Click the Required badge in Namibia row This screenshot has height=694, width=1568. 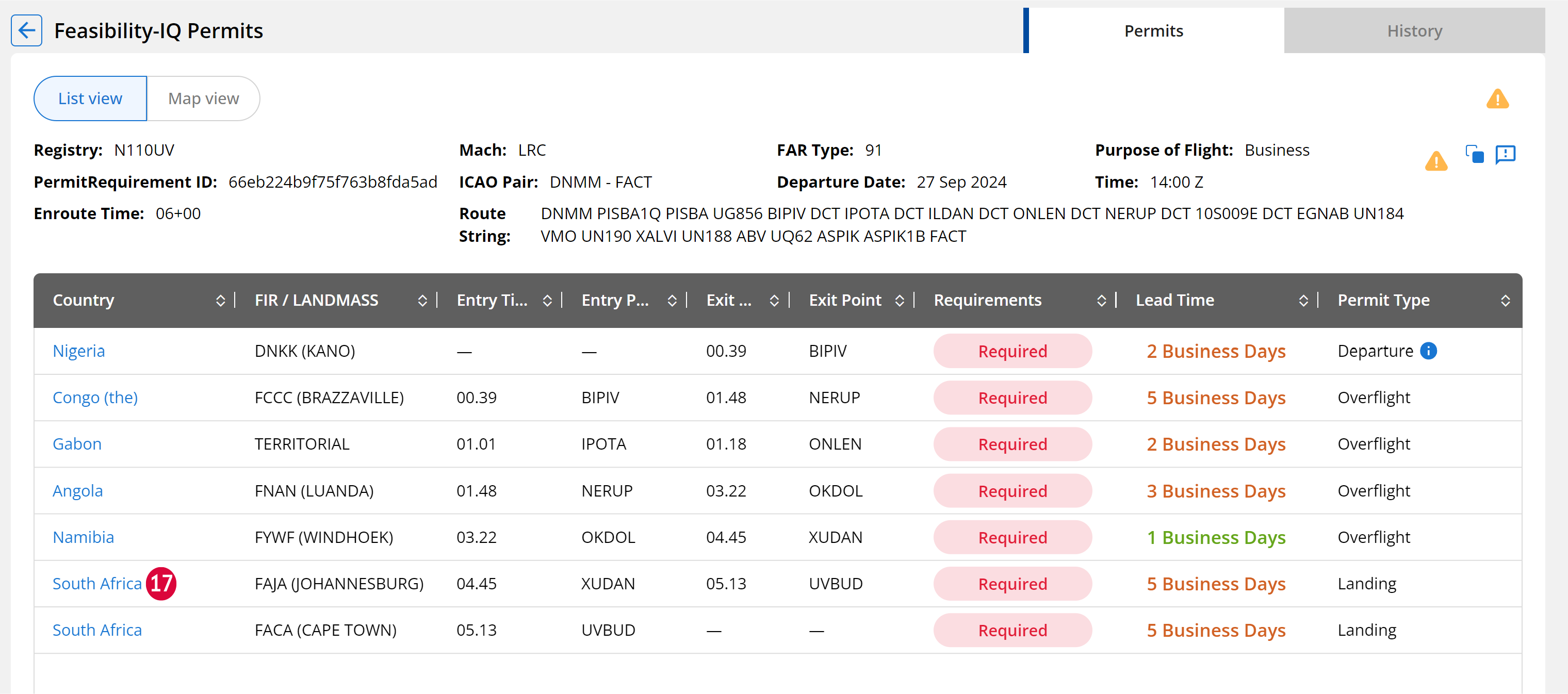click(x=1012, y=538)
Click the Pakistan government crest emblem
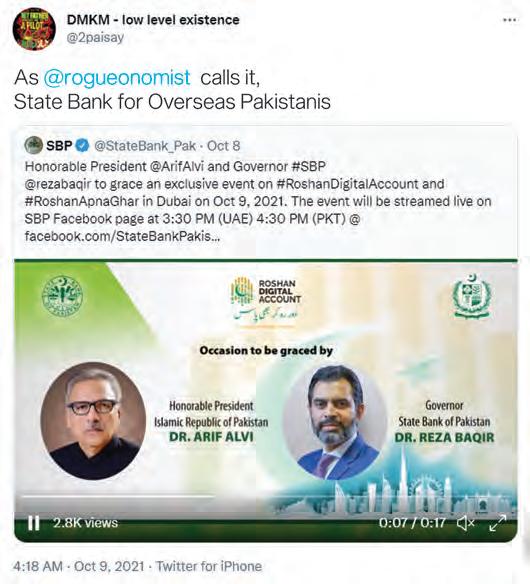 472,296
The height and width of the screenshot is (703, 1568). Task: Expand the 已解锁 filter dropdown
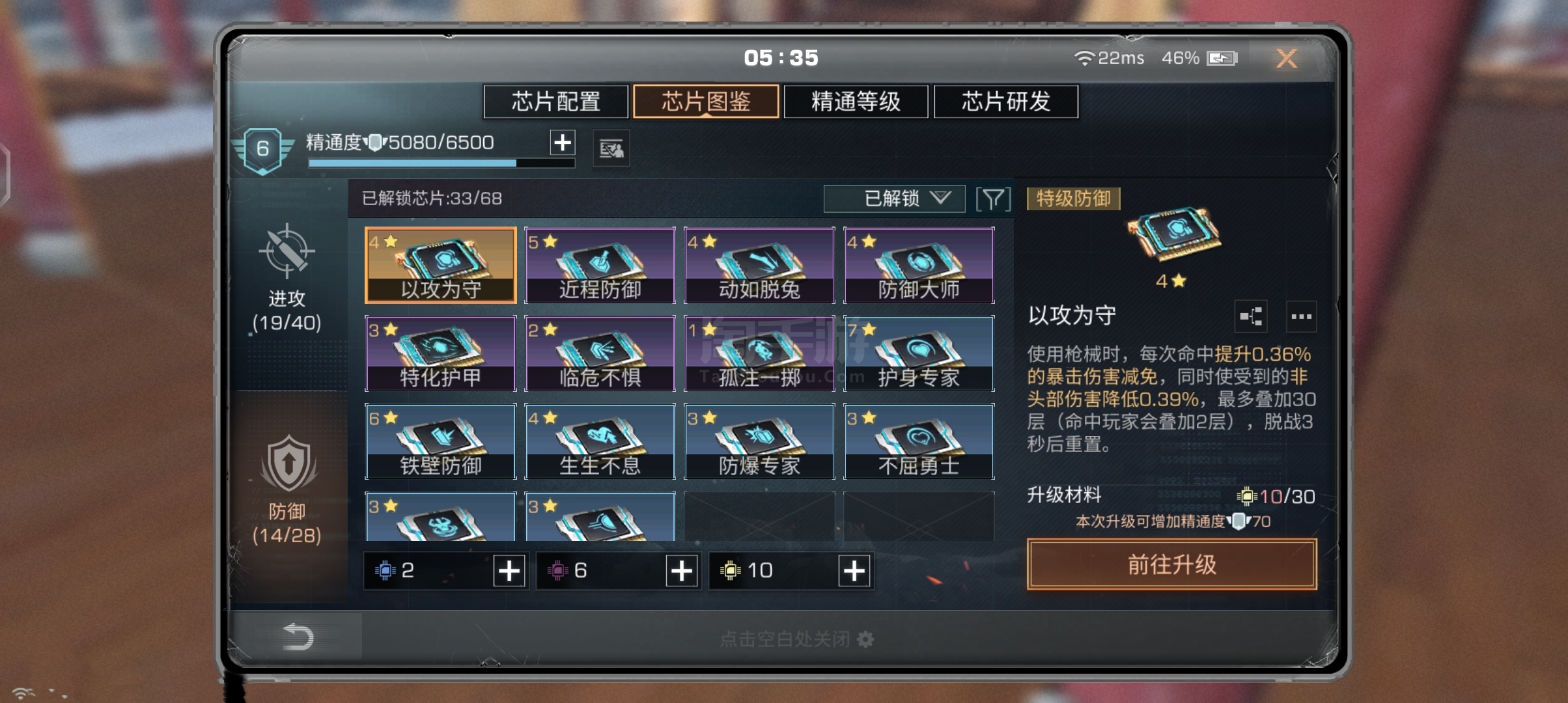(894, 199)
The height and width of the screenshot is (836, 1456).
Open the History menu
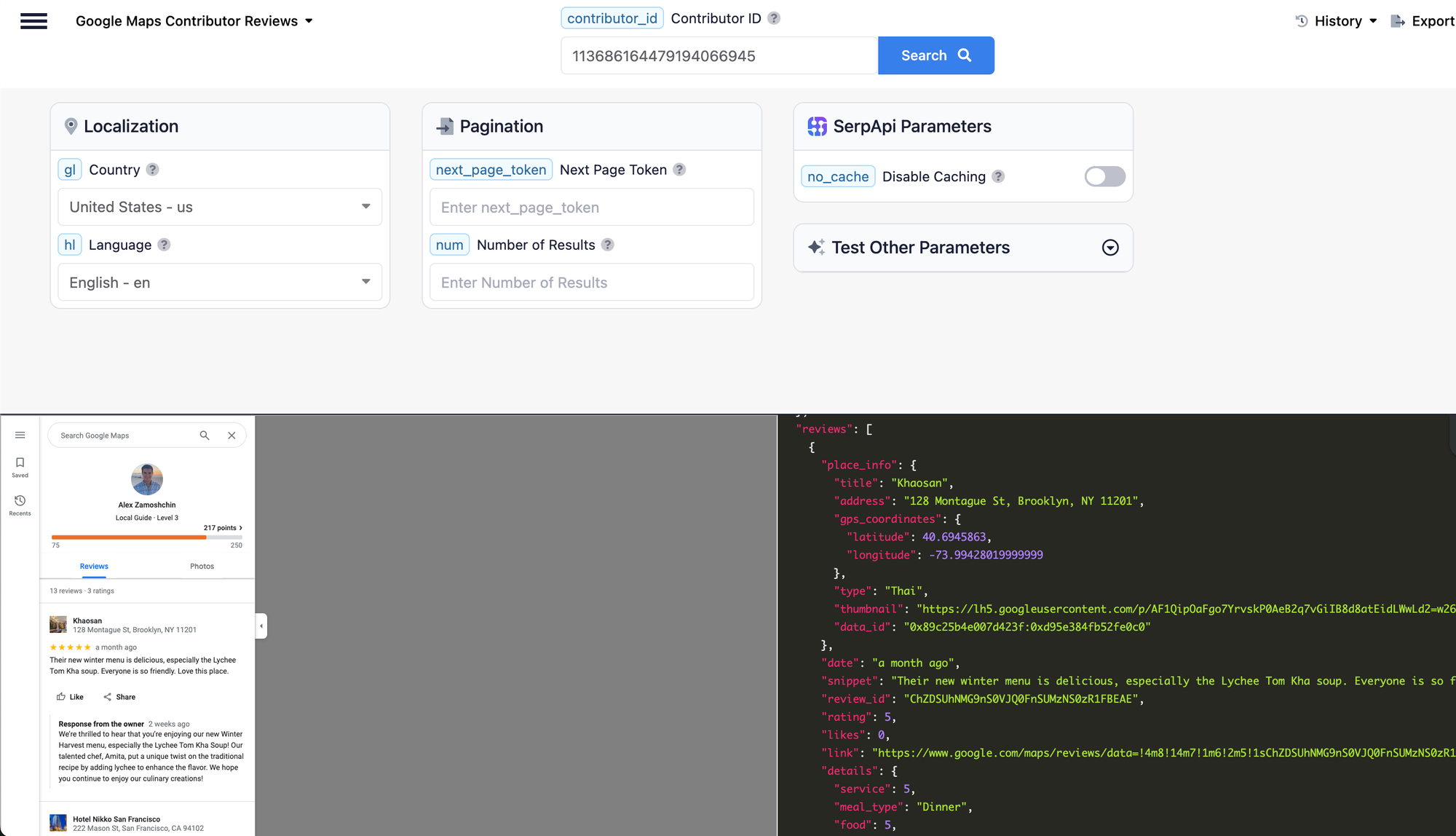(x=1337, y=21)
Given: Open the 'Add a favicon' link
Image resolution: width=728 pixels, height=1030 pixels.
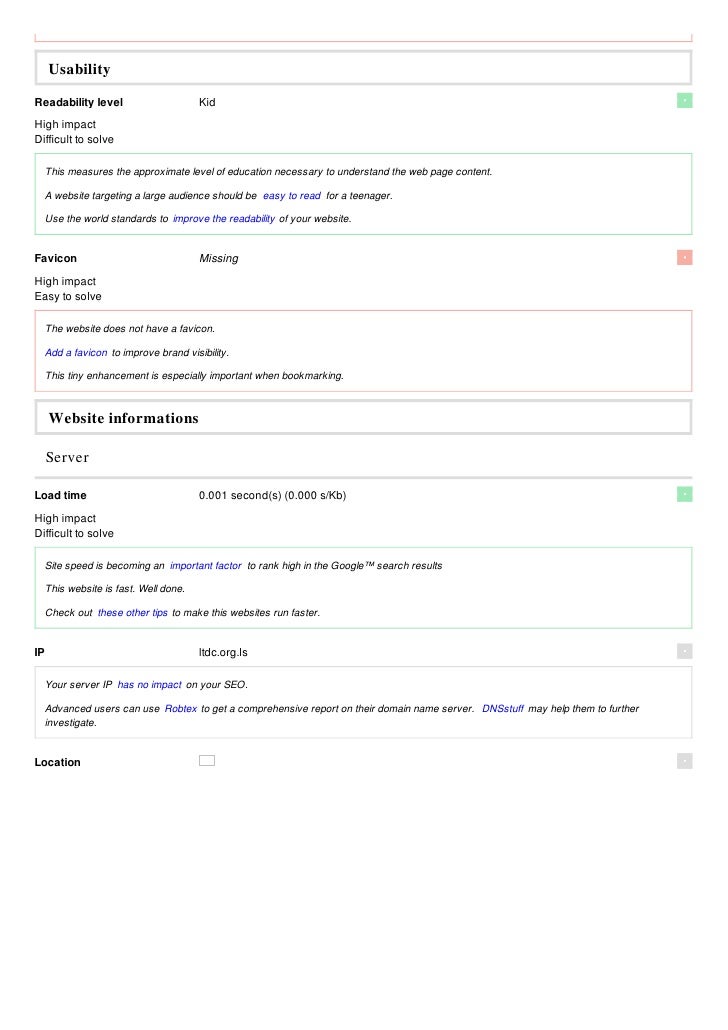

————

__任务说明__: 将记录中从包含“Given: Open the 'Add a favicon' link”的那一行开始、到记录末尾结束的各行放入一个JSON字符串列表，每行对应一个字符串，空行略去。答案中不要包含图片。

__本题输出__:
[
  "Given: Open the 'Add a favicon' link",
  "Image resolution: width=728 pixels, height=1030 pixels."
]